The opening of the film and the few flashbacks were shot as pick-ups back in Toronto during the edit. "There was nothing in the original screenplay other than just the cabin. Through watching other cuts of it and showing it to friends and other people, we realized there needed to be a little bit more contrast to talk about where she was coming from and where she was going, and you couldn’t get any sense of that before," explained Lewis.

=== Music ===
The score for The Oxbow Cure was written by Lev Lewis. The film features two songs, "My Prayer" and "With These Hands", performed by P.J. Proby.

== Reception ==
The film received generally positive reviews from critics during its limited theatrical run. NOW Magazines José Teodoro called it "a strikingly intimate and imaginative journey into the phantasmagoric wilderness." The Globe and Mails Adam Nayman praised it as "a potent and poetic piece of portraiture that doubles as a hymn to the frostbitten Muskokan landscape." Jason Anderson for Cinema Scope wrote, "Though feelings of fear and pain are palpable in almost every moment of The Oxbow Cure, a curious sense of exhilaration cuts through the frigid dead.
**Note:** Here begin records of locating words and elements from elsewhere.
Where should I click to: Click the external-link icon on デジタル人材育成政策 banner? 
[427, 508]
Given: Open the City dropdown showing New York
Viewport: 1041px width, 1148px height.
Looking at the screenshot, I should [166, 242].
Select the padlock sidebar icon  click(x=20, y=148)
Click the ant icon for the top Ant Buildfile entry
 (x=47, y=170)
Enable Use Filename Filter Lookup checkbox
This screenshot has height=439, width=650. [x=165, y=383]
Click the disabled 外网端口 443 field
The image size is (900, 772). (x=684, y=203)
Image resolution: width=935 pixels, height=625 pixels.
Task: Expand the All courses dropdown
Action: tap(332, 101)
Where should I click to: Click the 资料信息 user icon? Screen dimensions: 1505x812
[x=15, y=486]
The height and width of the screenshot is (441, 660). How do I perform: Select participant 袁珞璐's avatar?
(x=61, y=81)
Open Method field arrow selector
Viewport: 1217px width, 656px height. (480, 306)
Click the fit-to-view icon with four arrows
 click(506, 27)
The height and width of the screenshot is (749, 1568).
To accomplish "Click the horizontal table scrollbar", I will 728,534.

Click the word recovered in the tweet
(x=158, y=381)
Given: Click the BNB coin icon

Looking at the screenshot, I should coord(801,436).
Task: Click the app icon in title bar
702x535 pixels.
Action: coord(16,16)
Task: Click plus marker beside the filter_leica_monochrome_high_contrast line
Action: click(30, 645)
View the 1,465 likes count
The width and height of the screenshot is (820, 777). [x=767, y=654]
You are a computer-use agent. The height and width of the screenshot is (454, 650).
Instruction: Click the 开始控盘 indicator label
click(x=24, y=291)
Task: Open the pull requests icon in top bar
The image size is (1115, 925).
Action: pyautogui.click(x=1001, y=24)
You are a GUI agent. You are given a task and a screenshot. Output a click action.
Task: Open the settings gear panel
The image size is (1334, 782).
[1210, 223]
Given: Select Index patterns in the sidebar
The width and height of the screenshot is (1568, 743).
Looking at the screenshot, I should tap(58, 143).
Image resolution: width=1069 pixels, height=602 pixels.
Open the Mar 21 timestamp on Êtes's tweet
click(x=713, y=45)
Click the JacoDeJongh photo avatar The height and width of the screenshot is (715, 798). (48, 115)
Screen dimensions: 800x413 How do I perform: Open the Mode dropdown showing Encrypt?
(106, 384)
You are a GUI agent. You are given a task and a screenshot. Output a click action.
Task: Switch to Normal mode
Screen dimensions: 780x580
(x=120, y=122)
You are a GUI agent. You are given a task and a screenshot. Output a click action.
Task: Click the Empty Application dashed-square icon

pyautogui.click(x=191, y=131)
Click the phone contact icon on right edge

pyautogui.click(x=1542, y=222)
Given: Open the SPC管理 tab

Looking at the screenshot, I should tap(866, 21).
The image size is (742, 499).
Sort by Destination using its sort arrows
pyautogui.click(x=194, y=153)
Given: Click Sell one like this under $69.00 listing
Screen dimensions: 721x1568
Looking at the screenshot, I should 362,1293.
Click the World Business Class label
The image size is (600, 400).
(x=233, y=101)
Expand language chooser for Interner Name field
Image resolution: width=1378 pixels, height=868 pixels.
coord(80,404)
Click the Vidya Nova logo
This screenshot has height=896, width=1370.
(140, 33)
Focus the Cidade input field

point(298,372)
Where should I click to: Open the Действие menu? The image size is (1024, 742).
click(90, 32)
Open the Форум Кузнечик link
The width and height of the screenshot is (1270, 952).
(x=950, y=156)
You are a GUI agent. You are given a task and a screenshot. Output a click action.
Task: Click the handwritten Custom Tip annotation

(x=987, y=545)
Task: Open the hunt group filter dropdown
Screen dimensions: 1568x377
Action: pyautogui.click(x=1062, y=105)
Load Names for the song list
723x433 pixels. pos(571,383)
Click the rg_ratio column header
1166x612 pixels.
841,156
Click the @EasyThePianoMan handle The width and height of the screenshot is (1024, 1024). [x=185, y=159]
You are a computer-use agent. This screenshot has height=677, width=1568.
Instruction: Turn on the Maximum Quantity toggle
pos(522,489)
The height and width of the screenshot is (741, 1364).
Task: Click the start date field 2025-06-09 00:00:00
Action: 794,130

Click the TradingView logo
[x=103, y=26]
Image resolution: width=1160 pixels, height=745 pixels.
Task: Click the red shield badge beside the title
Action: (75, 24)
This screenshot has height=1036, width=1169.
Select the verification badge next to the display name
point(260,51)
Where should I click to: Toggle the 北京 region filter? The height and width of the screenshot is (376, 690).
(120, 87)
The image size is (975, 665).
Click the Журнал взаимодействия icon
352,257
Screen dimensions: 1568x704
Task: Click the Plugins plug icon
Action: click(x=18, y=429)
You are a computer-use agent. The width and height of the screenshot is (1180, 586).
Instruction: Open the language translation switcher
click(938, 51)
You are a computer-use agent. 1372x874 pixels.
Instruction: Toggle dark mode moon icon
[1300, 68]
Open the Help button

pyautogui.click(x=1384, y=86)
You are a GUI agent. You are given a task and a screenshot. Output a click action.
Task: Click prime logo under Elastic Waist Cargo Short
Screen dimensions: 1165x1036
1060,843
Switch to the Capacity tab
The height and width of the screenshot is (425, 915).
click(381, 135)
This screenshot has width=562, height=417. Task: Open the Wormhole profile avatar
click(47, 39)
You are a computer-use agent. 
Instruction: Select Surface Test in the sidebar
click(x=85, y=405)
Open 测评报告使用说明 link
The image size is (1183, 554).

Maybe that’s due to the co-directors’ Yonah Lewis and Calvin Thomas’ possible realization that they’ve managed to do something uncommonly brave within a Canadian system that bristles at anything resembling an authentic challenge to prevailing norms." Andrew Parker for That Shelf described the film as "the kind of art that makes people household names and will cause those who see it to remark upon it for years to come."